McCullum's 'Excessively Prepared' Ashes Mistake May Become The English Team's Bazball Final Chapter
The England head coach detested the label Bazball since it was coined, viewing it as overly simplistic and maybe foreseeing how it might be weaponised in the future. Right now, down 2-0 in an away Ashes series that started with high hopes, it has turned into the subject of Australian jokes.
However McCullum has not helped himself either. After the crushing defeat at the Gabba, his claim that, if anything, England were 'over-prepared' prior to the day-night Test was akin to attempting to extinguish a bin fire with petrol. It could become his lasting legacy as England head coach if performances do not improve.
In a way, you almost have to admire his dedication to the philosophy. While McCullum says he ignore external noise, he must have been acutely aware of an England team increasingly characterised as carefree and lacking preparation.
The reality, as ever, is not so simple. England enjoy golf just as much during their scheduled breaks as their opponents and they train just as much. Prior to the Gabba Test, they did more, completing five days compared to Australia's three, due to their limited experience to the pink ball and the different seeing conditions.
The Debate of Preparation and Training
The coach's point about being "excessively ready" was that those additional training days were his decision – the instance he wavered in his belief that less is more. It suggested a Test match's worth of focus was expended before they even took the field in the cauldron of Australia's stronghold. While nets are a chance to iron out skills, they can also become a safety blanket; low-pressure activity that simply maintains the reflexes sharp.
Fixtures are tight such that warm-up matches against state sides were not possible (with no guarantee, when you consider England having played three before the 5-0 series loss in 2013-14). More difficult to justify is the disregard of domestic red-ball cricket as a worthwhile exercise in general, evidenced by a young player's wasted summer.
Match Deficiencies and Strategic Stagnation
Match practice alone prepares cricketers for the many situations they walk out to face, and it is in this area where England have so far been found lacking. It is not only with the batting – as poor as some of the shot selection has been – but an bowling attack that seems without a spearhead. No bowler has demonstrated the patience or control that the otherworldly Australian paceman and his support cast have delivered.
McCullum's unconventional outlook was liberating during its initial year, an effective, apt remedy to shake off the lethargy that came before. The frustration now stems from how it has seemingly failed to move beyond that initial phase – an absence of an second phase to the original software that has seen results decline to 14 wins and 14 losses from their most recent matches.
Squad Spotlight and Team Decisions
One such player is the wicketkeeper-batter, a gifted player, undoubtedly, but one who is being constantly tested on each side of the bat and missed two key chances with the gloves. The situation is not aided when your opposite number, the Australian keeper, has just delivered a virtuoso performance.
Going by the coach's comments after the match, England look likely to keep the faith with Smith in Adelaide. The expectation – as is the case – is that a switch to a traditional match environment triggers his best, with Perth's trampoline surface and the unfamiliar floodlit Test now out of the way.

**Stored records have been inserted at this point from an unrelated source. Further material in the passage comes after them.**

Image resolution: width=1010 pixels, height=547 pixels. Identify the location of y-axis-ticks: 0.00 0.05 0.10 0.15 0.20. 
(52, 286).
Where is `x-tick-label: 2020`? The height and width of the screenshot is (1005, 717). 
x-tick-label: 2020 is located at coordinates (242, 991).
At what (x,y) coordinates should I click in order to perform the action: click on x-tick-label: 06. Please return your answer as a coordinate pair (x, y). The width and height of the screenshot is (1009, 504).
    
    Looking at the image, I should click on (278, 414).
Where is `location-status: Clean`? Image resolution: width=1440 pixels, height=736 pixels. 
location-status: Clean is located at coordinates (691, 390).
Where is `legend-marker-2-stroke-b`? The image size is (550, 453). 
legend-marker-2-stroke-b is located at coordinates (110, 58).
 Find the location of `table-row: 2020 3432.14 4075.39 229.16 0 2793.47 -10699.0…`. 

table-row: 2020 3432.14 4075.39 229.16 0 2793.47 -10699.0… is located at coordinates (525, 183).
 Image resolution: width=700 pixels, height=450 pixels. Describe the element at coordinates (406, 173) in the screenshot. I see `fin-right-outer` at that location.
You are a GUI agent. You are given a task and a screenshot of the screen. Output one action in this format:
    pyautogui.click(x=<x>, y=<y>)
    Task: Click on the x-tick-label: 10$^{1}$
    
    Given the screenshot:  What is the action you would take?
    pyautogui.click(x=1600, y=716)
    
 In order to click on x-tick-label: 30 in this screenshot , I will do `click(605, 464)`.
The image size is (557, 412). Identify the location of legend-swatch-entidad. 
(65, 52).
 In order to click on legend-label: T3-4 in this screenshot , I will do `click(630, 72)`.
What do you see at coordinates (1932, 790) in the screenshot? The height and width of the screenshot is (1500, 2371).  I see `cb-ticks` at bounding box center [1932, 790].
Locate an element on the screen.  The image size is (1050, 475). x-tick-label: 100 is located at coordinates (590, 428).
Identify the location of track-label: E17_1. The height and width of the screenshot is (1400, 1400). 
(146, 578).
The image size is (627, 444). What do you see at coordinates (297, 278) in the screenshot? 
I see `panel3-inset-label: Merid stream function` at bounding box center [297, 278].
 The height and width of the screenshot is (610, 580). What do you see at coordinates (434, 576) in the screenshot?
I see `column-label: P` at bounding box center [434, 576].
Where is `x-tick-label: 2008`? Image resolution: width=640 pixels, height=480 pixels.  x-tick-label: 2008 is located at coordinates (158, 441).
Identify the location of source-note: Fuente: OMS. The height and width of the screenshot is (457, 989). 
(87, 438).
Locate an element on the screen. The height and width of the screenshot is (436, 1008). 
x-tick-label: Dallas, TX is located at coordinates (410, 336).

The alternative is to implement the plan stumbled across during the victorious series in New Zealand last year by moving Ollie Pope down to his more natural home as a active middle order player, handing him the wicketkeeping duties, and selecting a fresh face at first drop. A young contender made some runs for the Lions over the weekend, or perhaps Will Jacks could perform a comparable function to Moeen Ali in 2023.
Ultimately, these changes is ideal, with Australia's superior basics having shattered pre-series optimism and forced the broader philosophy into the harsh glare of scrutiny.